The Braves (53-27) are 6-1/2 games ahead of second-place Miami in the NL East. They are 5-1/2 games ahead of the Diamondbacks for the NL lead. The gap is larger than that by every other measure. The Braves have a plus-117 run differential. The Dodgers are next-best in the NL at plus-51. The Marlins are minus-two, and the Diamondbacks are plus-39.
Pretty much every cause for concern for the Braves in the preseason had evaporated by May. We’re to the point of the season where surprisingly hot starts for players have become the baseline expectation.
Who could know that shortstop Orlando Arcia could be much better than he was in 2017, which is the only time he’d been a solid everyday player? Raise your hand if you predicted Bryce Elder would have an NL-best 2.44 ERA after 16 starts. No one could foresee that both Eddie Rosario and Marcell Ozuna would provide above-average production at the plate.
Alex Anthopoulos might be the exception. The Braves’ general manager stuck with Arcia after Dansby Swanson walked in free agency, then signed him to a contract extension in April that’s looking like a bargain. Anthopoulos rolled the dice that Rosario and Ozuna would regain their form. To fill the fifth rotation spot, Anthopoulos relied on organizational depth rather than acquire a veteran and Elder came through.
The Braves have no major holes that need to be patched at the trading deadline, but if there’s a move that improves the roster at the margins then chances are Anthopoulos will find it. Nearly every move he makes works out. So many things go right that it doesn’t matter much when things go wrong.
Third baseman Austin Riley is scuffling by his standards, but it hardly matters because Arcia is having a career year. Michael Harris II was one of MLB’s least productive hitters through May. No problem: Sean Murphy, acquired in a December trade, is hitting like he never has before.
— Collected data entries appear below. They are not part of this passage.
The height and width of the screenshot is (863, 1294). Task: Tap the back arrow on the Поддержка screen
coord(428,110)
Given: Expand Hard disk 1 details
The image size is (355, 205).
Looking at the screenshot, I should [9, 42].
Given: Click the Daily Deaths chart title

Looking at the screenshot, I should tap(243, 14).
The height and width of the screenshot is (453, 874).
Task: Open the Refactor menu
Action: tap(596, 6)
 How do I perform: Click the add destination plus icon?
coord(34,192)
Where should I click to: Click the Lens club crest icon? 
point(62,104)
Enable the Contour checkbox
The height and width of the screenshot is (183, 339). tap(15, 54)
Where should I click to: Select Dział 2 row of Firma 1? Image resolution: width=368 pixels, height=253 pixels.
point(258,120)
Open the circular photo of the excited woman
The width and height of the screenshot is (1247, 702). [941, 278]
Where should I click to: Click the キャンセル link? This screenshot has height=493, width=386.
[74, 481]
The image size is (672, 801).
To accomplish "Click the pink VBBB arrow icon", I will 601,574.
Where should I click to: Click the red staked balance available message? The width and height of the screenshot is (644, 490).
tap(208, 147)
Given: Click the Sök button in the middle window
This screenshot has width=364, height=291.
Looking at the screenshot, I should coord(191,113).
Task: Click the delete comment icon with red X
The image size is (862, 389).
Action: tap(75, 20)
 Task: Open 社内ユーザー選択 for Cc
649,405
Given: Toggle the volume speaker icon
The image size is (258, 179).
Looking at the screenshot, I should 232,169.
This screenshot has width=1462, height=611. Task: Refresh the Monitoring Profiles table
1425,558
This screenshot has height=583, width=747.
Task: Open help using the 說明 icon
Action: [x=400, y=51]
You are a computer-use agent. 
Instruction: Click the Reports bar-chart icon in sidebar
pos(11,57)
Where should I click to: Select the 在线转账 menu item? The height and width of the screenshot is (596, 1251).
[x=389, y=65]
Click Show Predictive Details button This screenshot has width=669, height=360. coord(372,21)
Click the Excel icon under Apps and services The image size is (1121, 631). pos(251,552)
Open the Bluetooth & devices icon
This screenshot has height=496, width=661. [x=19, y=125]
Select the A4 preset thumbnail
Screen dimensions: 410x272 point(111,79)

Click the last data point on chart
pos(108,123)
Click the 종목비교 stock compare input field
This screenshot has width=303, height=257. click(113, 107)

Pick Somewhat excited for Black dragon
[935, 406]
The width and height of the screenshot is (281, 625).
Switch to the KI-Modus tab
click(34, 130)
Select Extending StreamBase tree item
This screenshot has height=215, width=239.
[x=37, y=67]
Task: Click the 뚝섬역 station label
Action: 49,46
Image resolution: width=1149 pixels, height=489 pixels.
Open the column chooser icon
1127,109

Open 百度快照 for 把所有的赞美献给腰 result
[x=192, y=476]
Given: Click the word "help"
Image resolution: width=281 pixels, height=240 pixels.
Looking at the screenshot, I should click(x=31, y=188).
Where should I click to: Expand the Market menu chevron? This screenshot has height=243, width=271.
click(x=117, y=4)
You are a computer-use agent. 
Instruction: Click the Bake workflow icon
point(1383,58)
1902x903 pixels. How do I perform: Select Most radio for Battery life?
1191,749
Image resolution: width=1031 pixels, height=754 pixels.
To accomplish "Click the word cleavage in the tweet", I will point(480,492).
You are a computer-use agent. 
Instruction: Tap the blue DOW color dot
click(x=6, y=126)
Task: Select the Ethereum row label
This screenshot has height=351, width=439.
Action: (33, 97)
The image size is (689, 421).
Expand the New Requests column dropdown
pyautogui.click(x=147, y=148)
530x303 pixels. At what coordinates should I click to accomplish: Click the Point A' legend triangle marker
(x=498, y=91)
Ace lefty Max Fried has been out injured so, naturally, Elder is performing like an All-Star.
Fried’s pending return is one of many reasons to believe the Braves will keep rolling. Several other key players have spent three weeks or longer on the injured list: Kyle Wright, Arcia, Harris and closer Raisel Iglesias. The Braves are owed better injury luck. It doesn’t always even out, but it might.
At this point, the Braves would have to suffer a total collapse to not earn at least one of the three NL wild-card berths. The major statistical projections agree that there’s a slim chance of that happening.
FanGraphs’s model gives the Braves a 99.9% chance of making the playoffs. FiveThirtyEight.com concurs. Even Baseball Prospectus has come around on the Braves. Its PEOCTA projection has been a weird outlier among Braves forecasts in recent years, but now it puts their chances of making the playoffs at 99.8%.
The bullish outlook for the Braves is in part because their NL East foes are no match. That was one reason to be skeptical of the Braves at the end of May. I wasn’t among the doubters. The Braves weren’t just beating division opponents; they were dominating them. Since then, the Braves have won 19 of 23 games with win streaks of eight, seven and five games (and counting).
The Mets got swept in three games here this month after leading all of them. They’ve lost 11 of 17 games since then. The Marlins are, surprisingly, not that bad. Yet they’ve lost six of seven games to the Braves by a combined score of 54-22. The Phillies are 10-1/2 games back and have had three losing streaks longer than the Braves’ season high of four.
The East has become an afterthought for the Braves. The real threats are elsewhere. Beware of the Dodgers. Their recent history has been to follow incredible regular seasons with October flops. This year the Dodgers are kind of chugging along while waiting for their pitching staff to get healthy. I get the feeling they’ll be peaking for the postseason.
The Braves and Dodgers are the class of the NL. That doesn’t guarantee anything, of course. The Dodgers and Braves finished one-two in the NL last season. Both were one-and-done in October. Nothing is guaranteed in the postseason, where randomness can undermine the best teams.
What’s clear at the end of June is the Braves are the class of the NL.